Each animal species undergoes a series of physiognomic changes during its growth and in the passage from young individual to adult. By taking an individual and observing their external characteristics, depending on whether all these changes have already happened or not, and observing the reference model of the same species, it is possible to know if the individual must still complete his development, that is, his increase. On these premises, the software includes growth prediction equations based on photoperiod and temperature, while so far the predictions were made only based on temperature, and gives information about the growth potential of each individual. On the other hand, by means of the comparison with bibliographic data of weight included in the software, the device obtains the so-called condition factor (K), which is a measure of the fattening state, and which is calculated as the ratio between the weight and the cube length In this way, the device allows, through allometric equations, to evaluate the nutritional status and growth potential of a specific individual. The information output classifies the animals into 4 groups, allowing the aquaculturist to make the most appropriate feeding decision and, in automatic systems, allowing the computer system to handle the feeding management autonomously. In addition, each animal is obtained: length, estimated weight, estimated condition factor (K) and expected length. The groups and subgroups are as follows:

• Group I (fish classified in quadrant I of figure 1): Fish to which the intake should be reduced.

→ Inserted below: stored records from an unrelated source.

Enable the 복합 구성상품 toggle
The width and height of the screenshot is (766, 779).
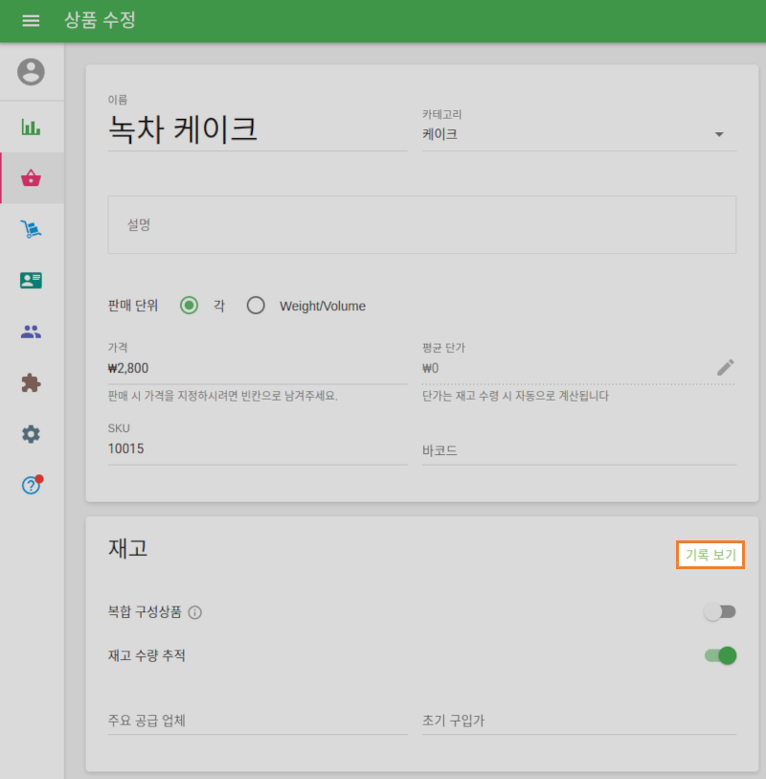point(719,610)
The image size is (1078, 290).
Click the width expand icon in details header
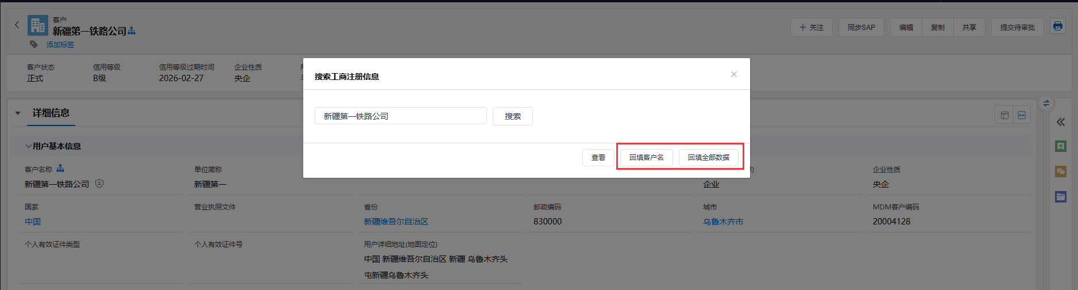coord(1022,115)
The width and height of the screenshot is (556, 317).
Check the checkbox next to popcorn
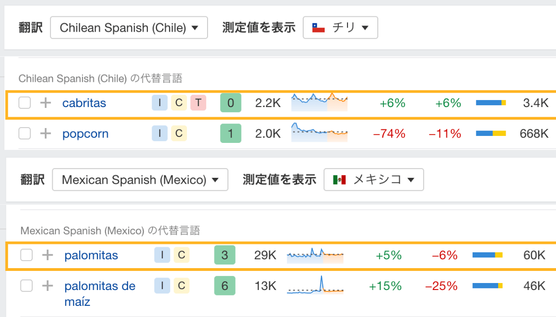[x=24, y=134]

• Group Il (fish classified in quadrant Il of figure 1). Fish that have to maintain or increase their intake.

Subgroup II + (Fish classified in quadrant Il of figure 1 and in positive ordinates of figure 2): Maintain intake. Subgroup II- (Fish classified in quadrant Il of figure 1 and in negative ordinates of figure 2): Increase intake. • Group III (Fish classified in quadrant III of figure 1). Fish to which the intake should be increased.

• Group IV (Fish classified in quadrant IV of Figure 1). Fish that have to maintain or decrease their intake

Subgroup IV + (positive ordinates of Figure 2): Decrease Subgroup IV - (negative ordinates in Figure 2): Maintain

Thus, another object of the present invention consists of a procedure that allows the use of the device object of the invention in the design of feeding strategies characterized by the following steps:

1. Take pictures of a large number of individuals covering the full range of sizes possible.

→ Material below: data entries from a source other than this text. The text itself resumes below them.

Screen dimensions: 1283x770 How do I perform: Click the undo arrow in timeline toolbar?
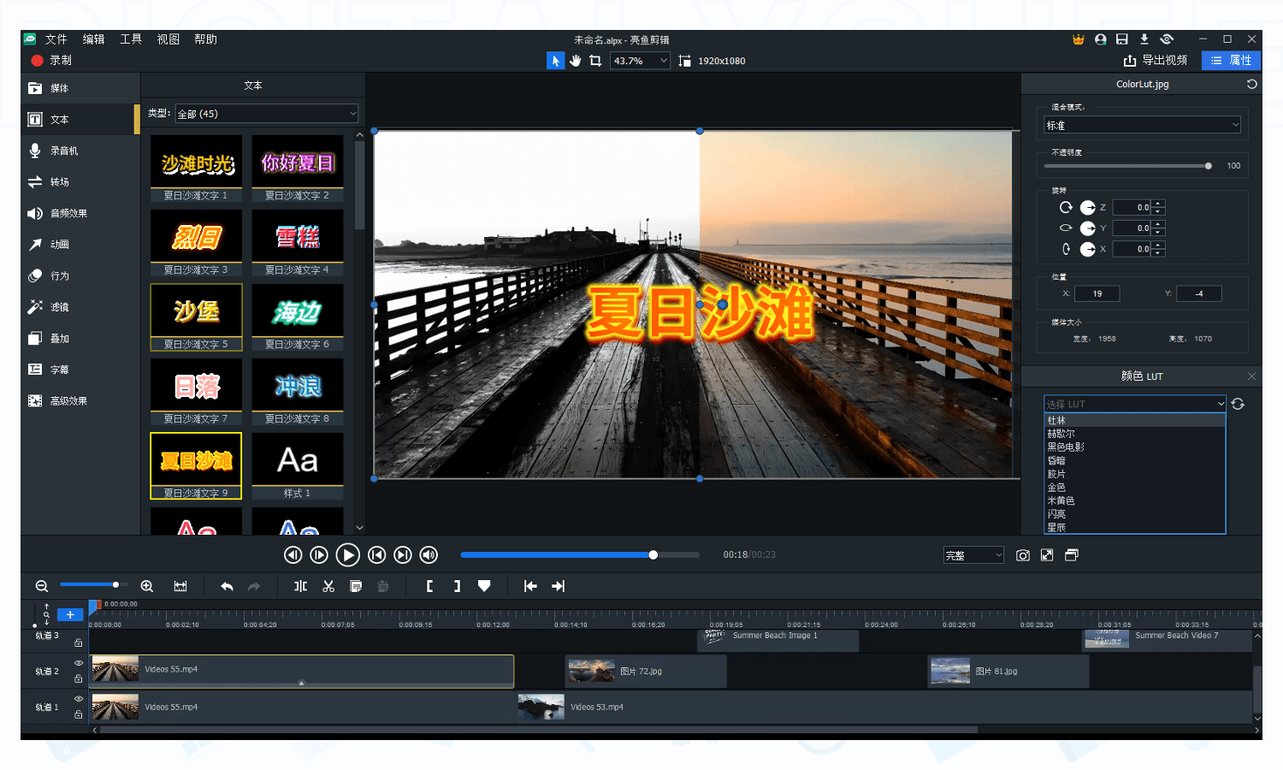click(227, 586)
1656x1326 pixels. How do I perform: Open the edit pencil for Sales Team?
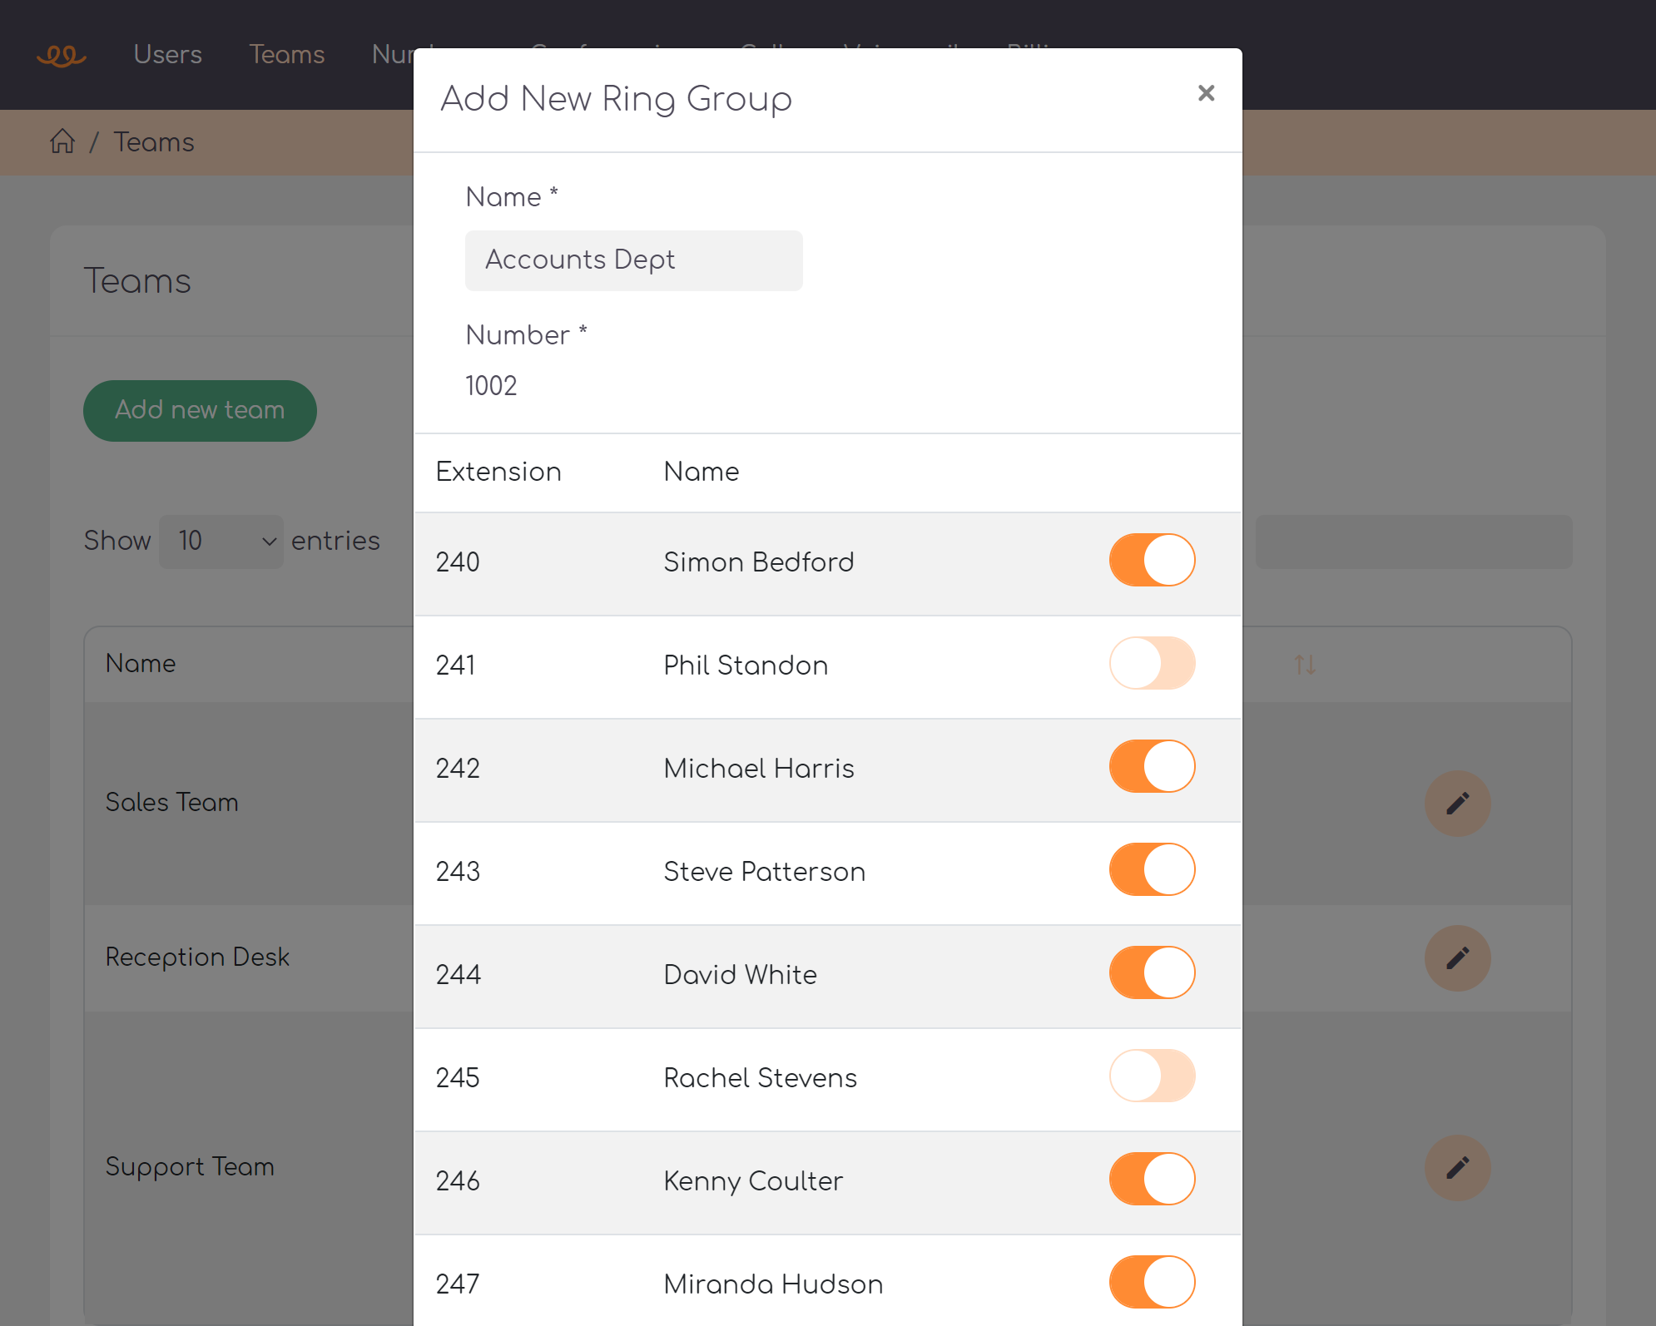(1457, 802)
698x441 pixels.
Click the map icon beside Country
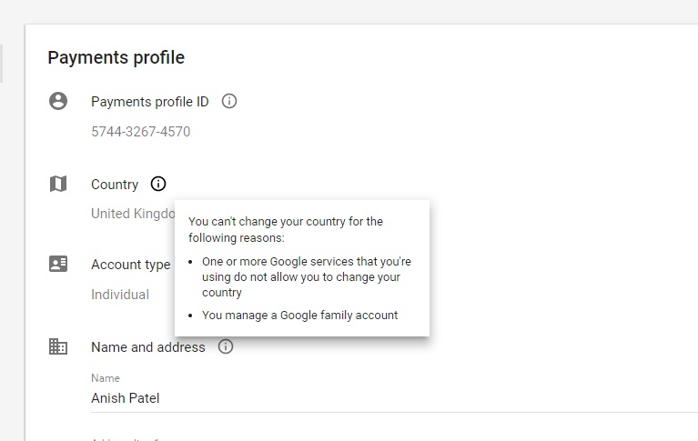point(58,184)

2. Taking measures between individual points of each individual.

3. Determination of an allometric equation (variation of the measure of a specific character with respect to the measure of a character taken as a reference) for each measure. 4. Factor analysis, through the study of main components, to obtain scoring equations that constitute a reference model.

5. Calculation of individual deviations from the theoretical value in each allometric equation, for all individuals.

6. Analysis of a sample using steps 1, 2 and 5 and application to the equations obtained in point 4 to obtain the scores of each individual.

7. Based on these scores, the need to increase, decrease or maintain the intake of the individuals of an industrial crop population or to anticipate the behavior of a wild individual regarding their food capture needs is determined.

8. Diagnosis of the average state of the population with the data obtained in the previous steps. 9. Proposal of the decisions to be taken.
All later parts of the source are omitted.